Tuesday, May 21, 2013

Dodge Those Purple Splotch Bombs

Driving home from work one day, I noticed a hint of a new hue--a titch of red, emerging in the trees that line Big Creek along Old Forty. I slowed to get a better view, and after peering closely, saw scarlet fruit emerging on the many mulberry trees that dot our landscape.  My first thought was it seems a bit early for the mulberries to ripen. My next thought was oh no.  It’s purple splotch bomb time.

Not only do insects like those luscious berries, but birds do too, with decidedly undesirable results. Everywhere I look during mulberry season, I see purple splotches splattering cars, lawn furniture, windows, porches, the dog’s back, and on infrequent occasions, a human head! Based on their splatter techniques, some might think Jackson Pollock took art lessons from mulberry fed blue jays.

I know humans studied birds for years to determine how we too might fly. Looking around our place at the results of fruity explosions, I wonder if tactical bombing instructors used these feathered friends’ techniques to learn new bombing strategies. 

The idea of carpet-bombing undoubtedly occurred to some poor military tactician who suffered the misfortune of standing in the wrong place when a flock of birds hastily digested their diets of deep purple fruit during a quick take off. It wouldn’t take long to put two and two together to determine how to dispatch a group of planes loaded with missiles aimed at a common target.

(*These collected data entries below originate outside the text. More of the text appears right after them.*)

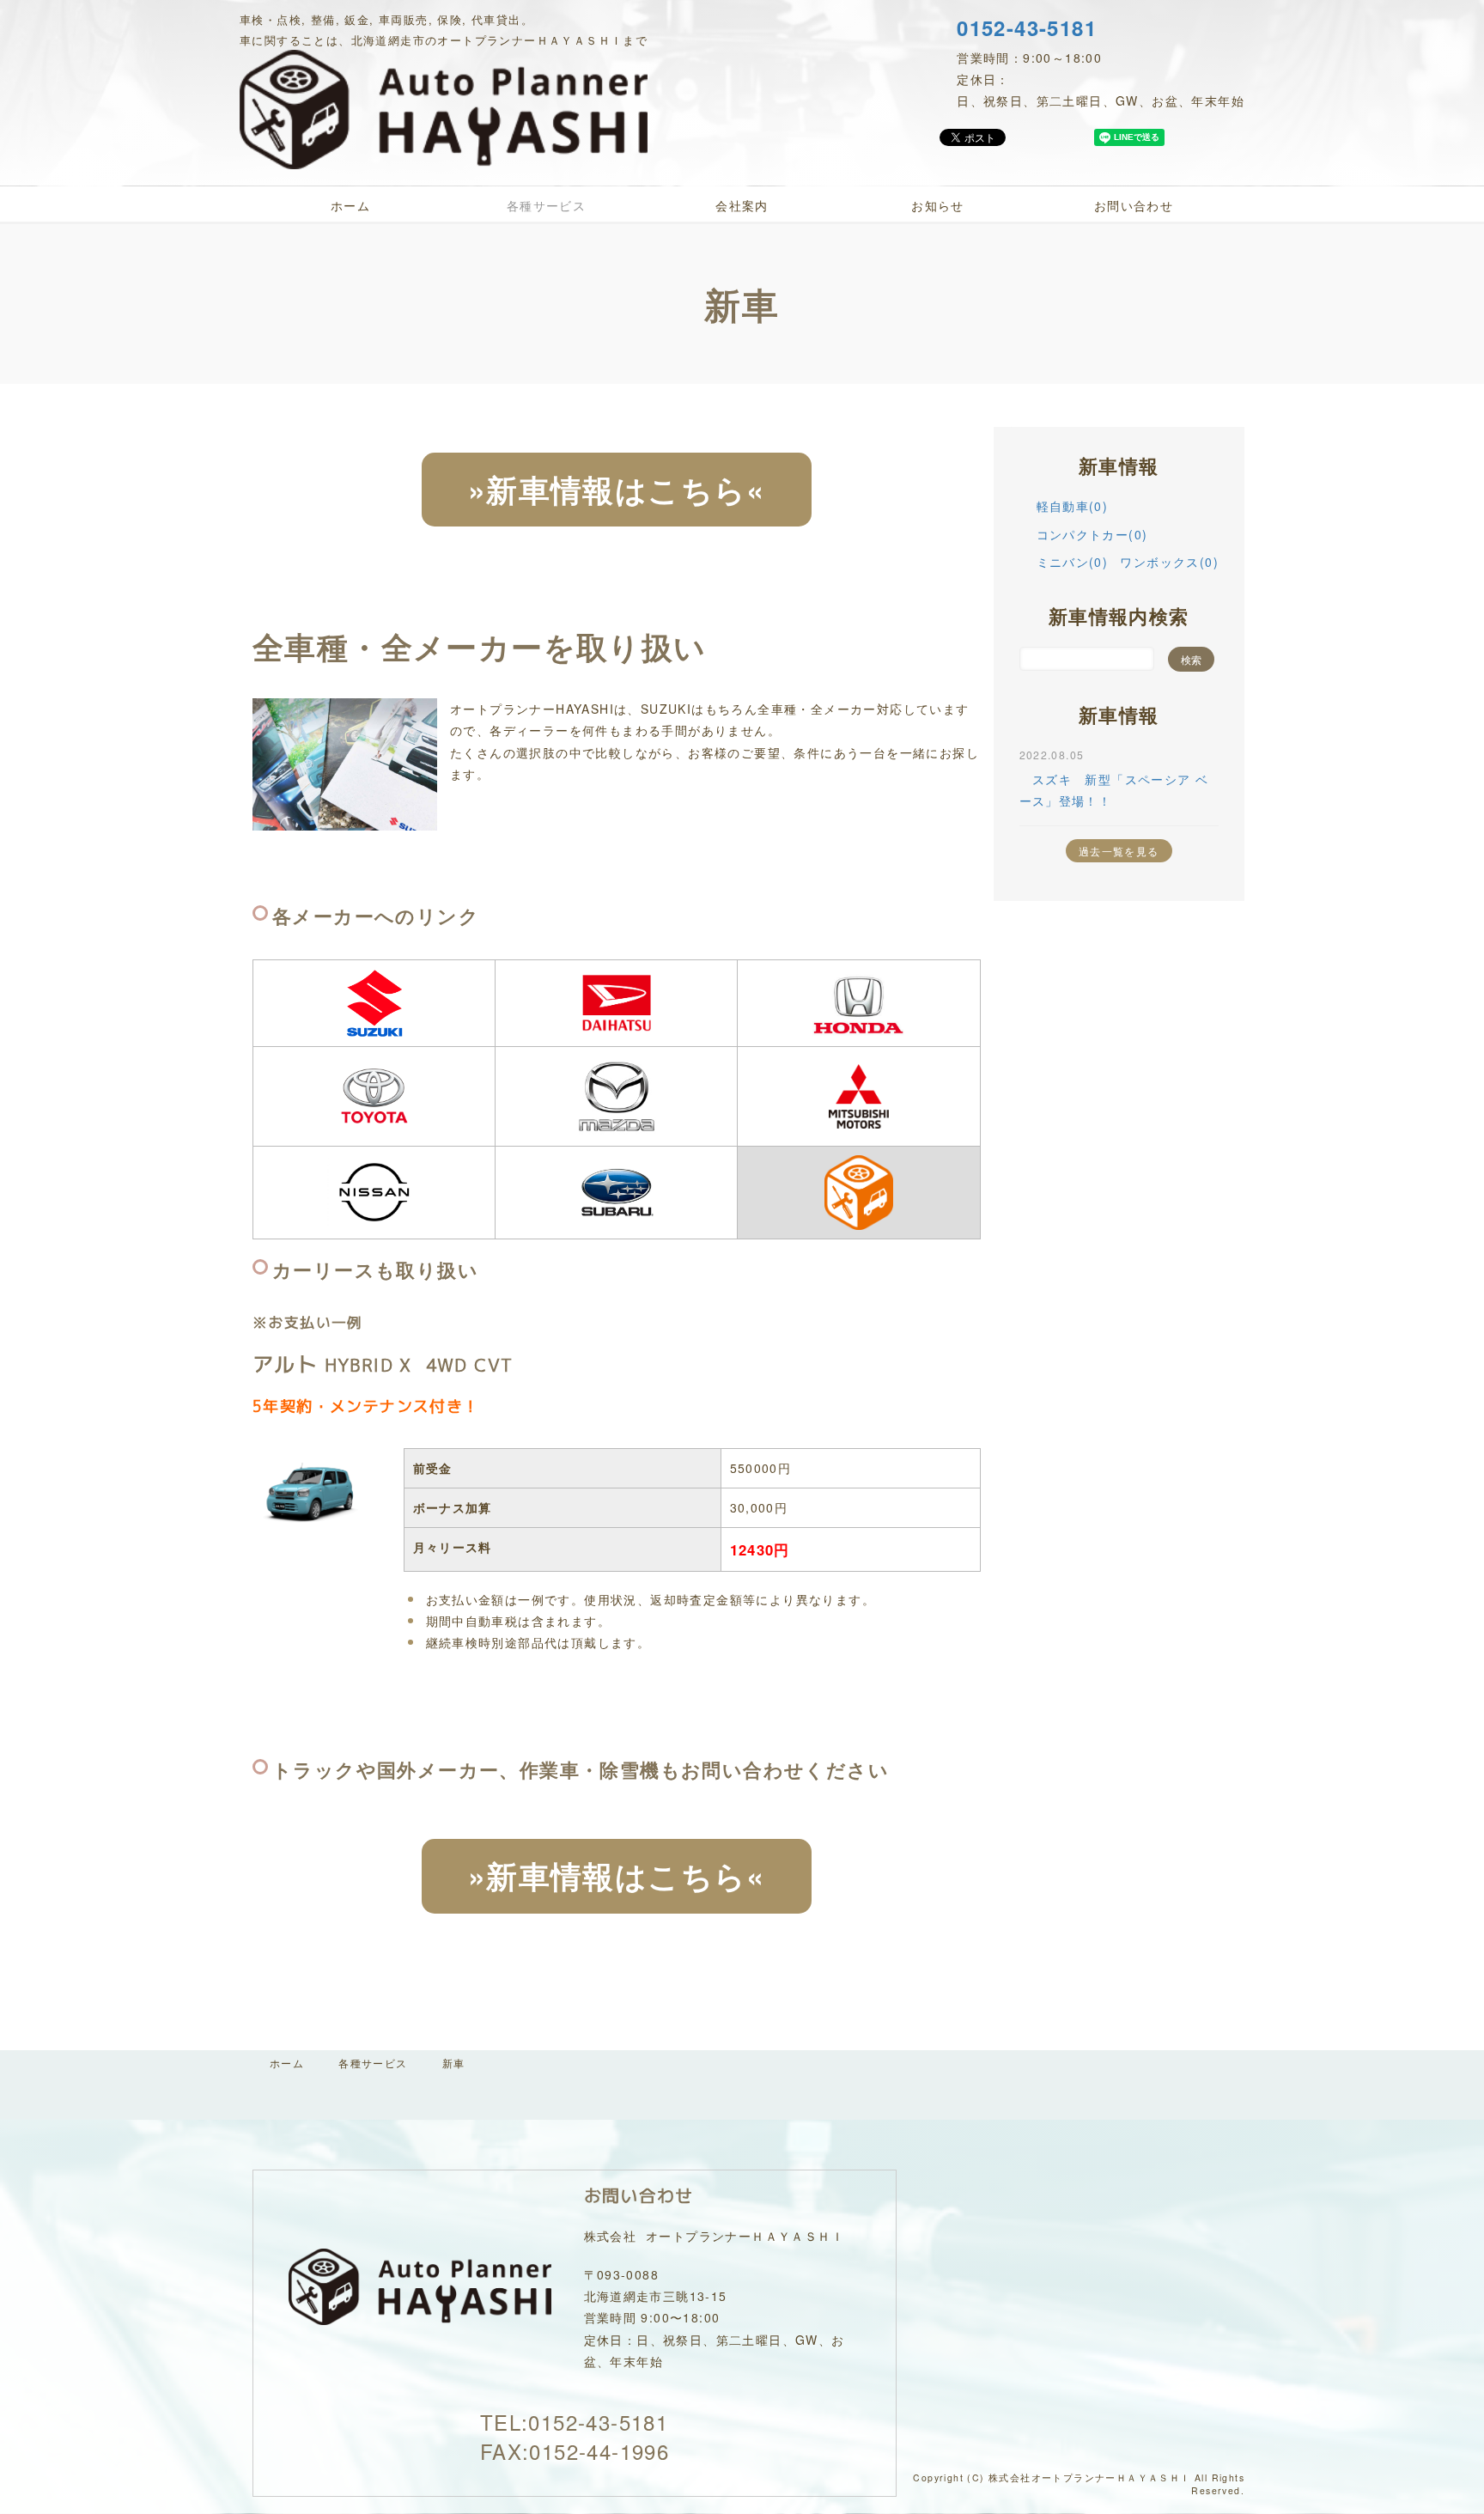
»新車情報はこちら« (616, 489)
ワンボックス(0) (1169, 561)
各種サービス (546, 205)
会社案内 (742, 205)
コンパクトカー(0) (1092, 534)
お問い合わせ (1133, 205)
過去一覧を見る (1119, 850)
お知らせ (937, 205)
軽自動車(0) (1073, 505)
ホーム (350, 205)
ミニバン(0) (1073, 561)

Some brilliant scientist must have modeled stealth bombing after more streamlined birds that swoop in for a morsel and then fly a direct pattern over a specified site. Most recently, that would have been a spot on my car door that we could not avoid touching when we exited and reached to shut the door. It didn’t take long for me to interpret my daughter’s disgusted squalls as she rapidly wiped her hand up and down her pant leg after closing the door. 

This form of attack also comes into play when birds sight in on the human head. No one is safe. Golf courses, picnics, baseball games, and gardens are declared certified bombing ranges.  The human pate in the open offers a clear invitation--Hit me--Hit me--Who can blame the bird? 

Unfortunately for the splatted upon, some birds come with sighting devices that would amaze Pentagon or Chinese military whizzes. One bird’s eye view and that poor skull is done for. Show me the man or woman who can graciously exit a group of bystanders after a fully loaded bird hits ground zero, and I’ll introduce you to the next mediator general of the world.

Be warned!  Beware of mulberry loaded, low flying birds.  Consider them armed and dangerous. For your own protection, wear a hat at all times.